* MATERIAL SHOWN:
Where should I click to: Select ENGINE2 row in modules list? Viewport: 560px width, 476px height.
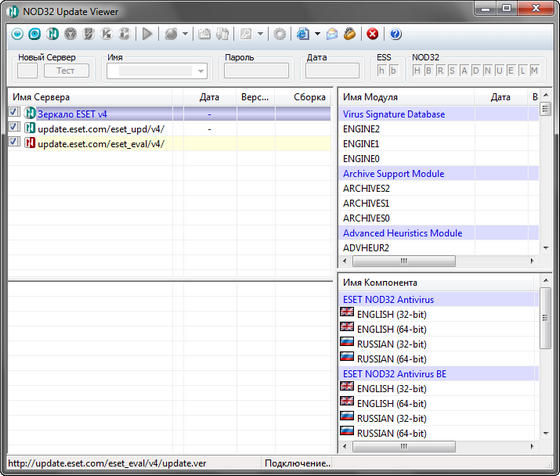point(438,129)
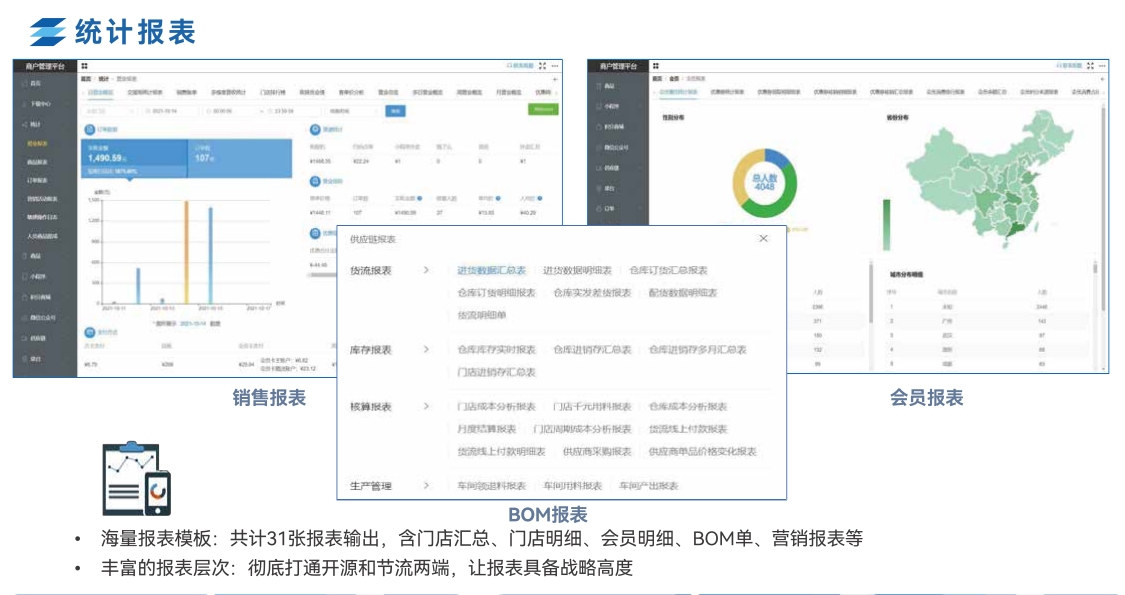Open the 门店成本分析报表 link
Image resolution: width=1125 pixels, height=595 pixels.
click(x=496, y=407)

* YOUR GOAL:
Without copying any picture, write out all of the material exactly as it reads.

* SOLUTION BELOW:
Where should I click to: Select ENGINE2 row in modules list? Viewport: 560px width, 476px height.
point(438,129)
Open the 门店成本分析报表 link
Image resolution: width=1125 pixels, height=595 pixels.
click(x=496, y=407)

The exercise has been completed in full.